The List




Future Classics 

Mercedes 300CE

Fun though it might be to thrash a lightweight, no frills sports car around a track, even the most hardcore autophile will sometimes desire a machine that will carry him or her across great distances, without the need for earplugs (Lotus Elises), full waterproofs (Caterhams) or all of the above plus a helmet (Ariel Atoms). It would also be nice if such a machine were equipped with four seats and a decent sized boot.

There are many cars that will fit this description, but few that will do so without making you resemble a poorly performing sales rep (Mondeo, Vectra) an estate agent (3 series, C Class, Volvo) or a local businessman (Lexus, Jag, large Mercedes.)

Some people, in desperation, take the Italian route and speak of the ‘passion’ and ‘spirit’ of an Alfa Romeo. If taken as synonyms for ‘ruinous depreciation’ and ‘unfillable money pit’ they may be right, but unless you wish to have a particularly close relationship with the ‘man from the AA’, it’s probably best to avoid large Italian cars altogether.

There is an answer, however, in the slightly unlikely form of the Mercedes 300CE. Essentially the coupe version of the W154 E Series, the 300CE has the important advantage over its 4 door brother in that it provides a full four seats and a decent sized boot without making you resemble an impoverished mini-cab driver.

Built in a time when Mercedes vehicles were still made to withstand a nuclear winter, the CE range, thanks to the absence of rear doors, presents a more elegant silhouette than the German manufacturer’s saloons from the same era. It may be a little boxy at the front-end, and the grill is as large and bulky as a Wurlitzer jukebox, but the overall impression is of sophisticated luxury. It’s the kind of car that you might imagine old money to own, seeing no reason to replace their elegant coupe with a vulgar, and somewhat nouveau riche SLK or CLK.
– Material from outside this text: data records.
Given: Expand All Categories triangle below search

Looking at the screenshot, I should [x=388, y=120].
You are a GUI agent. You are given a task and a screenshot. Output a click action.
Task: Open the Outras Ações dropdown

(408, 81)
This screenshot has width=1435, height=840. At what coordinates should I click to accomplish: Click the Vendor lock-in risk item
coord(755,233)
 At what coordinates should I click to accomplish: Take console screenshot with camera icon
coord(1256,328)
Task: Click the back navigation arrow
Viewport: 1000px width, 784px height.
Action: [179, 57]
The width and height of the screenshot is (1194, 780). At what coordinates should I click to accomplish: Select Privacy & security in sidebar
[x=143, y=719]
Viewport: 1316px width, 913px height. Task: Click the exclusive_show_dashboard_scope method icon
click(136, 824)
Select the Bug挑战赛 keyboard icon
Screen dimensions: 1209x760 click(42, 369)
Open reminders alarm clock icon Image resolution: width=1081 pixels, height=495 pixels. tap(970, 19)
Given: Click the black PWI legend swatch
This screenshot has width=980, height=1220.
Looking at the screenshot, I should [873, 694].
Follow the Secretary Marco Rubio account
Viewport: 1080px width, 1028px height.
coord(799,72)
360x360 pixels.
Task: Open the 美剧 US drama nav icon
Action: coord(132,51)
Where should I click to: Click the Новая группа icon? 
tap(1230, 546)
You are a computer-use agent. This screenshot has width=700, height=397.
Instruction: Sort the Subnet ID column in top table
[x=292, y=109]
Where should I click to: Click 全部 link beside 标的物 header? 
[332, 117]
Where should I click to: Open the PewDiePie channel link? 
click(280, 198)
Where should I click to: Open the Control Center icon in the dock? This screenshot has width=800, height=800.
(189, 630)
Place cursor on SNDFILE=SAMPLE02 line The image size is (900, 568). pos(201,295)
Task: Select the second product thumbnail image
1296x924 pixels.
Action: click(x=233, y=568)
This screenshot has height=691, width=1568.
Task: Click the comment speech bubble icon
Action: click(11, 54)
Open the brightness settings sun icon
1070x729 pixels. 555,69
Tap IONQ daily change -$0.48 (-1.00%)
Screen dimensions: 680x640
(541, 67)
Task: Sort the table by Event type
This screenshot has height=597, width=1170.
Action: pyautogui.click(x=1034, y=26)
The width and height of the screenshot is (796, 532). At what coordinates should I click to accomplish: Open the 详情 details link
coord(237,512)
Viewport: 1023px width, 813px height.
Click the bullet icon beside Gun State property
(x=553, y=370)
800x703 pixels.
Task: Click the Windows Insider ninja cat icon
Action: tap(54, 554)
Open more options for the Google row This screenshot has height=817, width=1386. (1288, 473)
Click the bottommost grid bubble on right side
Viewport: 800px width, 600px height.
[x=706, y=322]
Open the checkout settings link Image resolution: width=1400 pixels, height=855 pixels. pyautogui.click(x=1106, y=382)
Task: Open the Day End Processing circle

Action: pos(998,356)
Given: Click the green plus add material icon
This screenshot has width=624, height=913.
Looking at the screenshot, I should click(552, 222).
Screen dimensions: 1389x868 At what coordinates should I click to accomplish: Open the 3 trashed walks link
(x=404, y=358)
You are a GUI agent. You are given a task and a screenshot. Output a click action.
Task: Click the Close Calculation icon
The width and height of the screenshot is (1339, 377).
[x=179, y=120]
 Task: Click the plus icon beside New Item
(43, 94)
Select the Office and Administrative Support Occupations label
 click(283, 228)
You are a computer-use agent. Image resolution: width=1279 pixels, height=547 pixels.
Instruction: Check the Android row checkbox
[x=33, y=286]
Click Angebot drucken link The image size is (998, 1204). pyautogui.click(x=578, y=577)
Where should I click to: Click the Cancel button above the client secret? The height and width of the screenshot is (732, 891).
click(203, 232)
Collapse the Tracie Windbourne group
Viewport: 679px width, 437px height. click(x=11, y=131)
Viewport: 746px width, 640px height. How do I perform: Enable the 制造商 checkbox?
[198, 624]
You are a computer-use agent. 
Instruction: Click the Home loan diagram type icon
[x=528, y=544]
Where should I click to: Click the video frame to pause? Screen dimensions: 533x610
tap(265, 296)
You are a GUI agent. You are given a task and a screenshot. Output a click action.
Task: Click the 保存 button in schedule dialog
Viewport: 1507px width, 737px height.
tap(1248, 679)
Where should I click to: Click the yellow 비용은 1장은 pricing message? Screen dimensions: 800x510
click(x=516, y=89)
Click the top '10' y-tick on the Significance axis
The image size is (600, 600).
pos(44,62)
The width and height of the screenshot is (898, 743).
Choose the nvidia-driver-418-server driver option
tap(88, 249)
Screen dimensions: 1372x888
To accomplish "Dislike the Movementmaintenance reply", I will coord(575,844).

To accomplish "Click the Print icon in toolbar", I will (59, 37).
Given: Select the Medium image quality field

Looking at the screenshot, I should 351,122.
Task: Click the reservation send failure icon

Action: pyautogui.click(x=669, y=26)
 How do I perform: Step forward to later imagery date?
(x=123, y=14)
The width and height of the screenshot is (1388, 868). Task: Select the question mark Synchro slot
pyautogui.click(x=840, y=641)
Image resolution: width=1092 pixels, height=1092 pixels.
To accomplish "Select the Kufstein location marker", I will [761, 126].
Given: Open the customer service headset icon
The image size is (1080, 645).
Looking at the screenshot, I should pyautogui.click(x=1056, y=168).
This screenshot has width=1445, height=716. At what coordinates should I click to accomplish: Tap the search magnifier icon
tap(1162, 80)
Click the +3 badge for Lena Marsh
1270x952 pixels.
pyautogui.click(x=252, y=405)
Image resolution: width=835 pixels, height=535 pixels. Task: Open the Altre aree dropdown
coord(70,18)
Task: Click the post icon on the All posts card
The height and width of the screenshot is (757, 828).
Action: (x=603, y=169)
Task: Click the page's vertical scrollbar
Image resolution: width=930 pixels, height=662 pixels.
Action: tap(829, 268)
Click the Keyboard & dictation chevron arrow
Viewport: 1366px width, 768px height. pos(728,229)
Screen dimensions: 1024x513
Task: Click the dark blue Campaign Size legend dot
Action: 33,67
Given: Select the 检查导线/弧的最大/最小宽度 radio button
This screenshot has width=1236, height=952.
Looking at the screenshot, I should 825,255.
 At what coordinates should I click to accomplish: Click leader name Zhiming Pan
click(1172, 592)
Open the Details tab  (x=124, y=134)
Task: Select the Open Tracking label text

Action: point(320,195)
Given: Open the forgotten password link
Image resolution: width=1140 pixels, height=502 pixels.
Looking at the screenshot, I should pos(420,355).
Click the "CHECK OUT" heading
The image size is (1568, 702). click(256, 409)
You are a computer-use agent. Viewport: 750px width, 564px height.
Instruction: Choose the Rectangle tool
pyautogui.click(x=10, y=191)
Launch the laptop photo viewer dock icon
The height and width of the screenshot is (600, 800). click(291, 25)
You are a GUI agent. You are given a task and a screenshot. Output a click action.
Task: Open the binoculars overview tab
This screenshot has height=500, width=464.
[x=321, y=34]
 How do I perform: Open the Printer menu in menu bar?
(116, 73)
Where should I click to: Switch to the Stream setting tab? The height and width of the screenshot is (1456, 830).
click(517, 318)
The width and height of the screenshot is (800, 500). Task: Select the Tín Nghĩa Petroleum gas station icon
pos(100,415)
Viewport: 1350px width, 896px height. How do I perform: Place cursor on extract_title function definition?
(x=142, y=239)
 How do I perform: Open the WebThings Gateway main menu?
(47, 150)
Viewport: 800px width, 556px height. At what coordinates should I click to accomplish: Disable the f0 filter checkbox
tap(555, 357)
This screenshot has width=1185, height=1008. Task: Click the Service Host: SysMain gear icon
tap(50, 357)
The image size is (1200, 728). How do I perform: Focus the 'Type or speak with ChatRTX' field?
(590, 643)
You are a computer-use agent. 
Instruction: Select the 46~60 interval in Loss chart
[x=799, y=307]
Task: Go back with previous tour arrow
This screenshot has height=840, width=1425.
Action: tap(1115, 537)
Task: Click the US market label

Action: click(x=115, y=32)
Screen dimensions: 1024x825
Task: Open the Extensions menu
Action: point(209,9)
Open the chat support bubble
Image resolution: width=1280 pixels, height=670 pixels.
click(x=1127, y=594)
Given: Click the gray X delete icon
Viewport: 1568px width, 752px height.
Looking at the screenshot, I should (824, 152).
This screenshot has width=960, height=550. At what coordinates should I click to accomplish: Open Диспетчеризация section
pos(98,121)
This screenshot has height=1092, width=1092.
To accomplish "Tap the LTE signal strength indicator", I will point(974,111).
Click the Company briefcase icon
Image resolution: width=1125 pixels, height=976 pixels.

Inside is more luxury saloon than sporting coupe, with soft, unsupportive seats and a typically enormous steering wheel. This ambience, however, seems to match the character of the car well. This is not an overtly sporting machine – understeer appears relatively early and there is little joy to be had in coaxing the rear end into play – but it does offer compensation to the driver in the form of a supple ride and the ability to cover great distances, be it in town or on the open road, with ease.

What the CE also offers is the ability to pass the Bonne Gauche Hotel Test. This involves driving to an exclusive country hotel, which preferably contains a Michelin-starred restaurant, and gauging your own level of embarrassment as you pass the keys to the staff for valet parking. There are not many sub 5,000 cars that would not prompt you to swiftly turn around in shame, but the CE is one of them.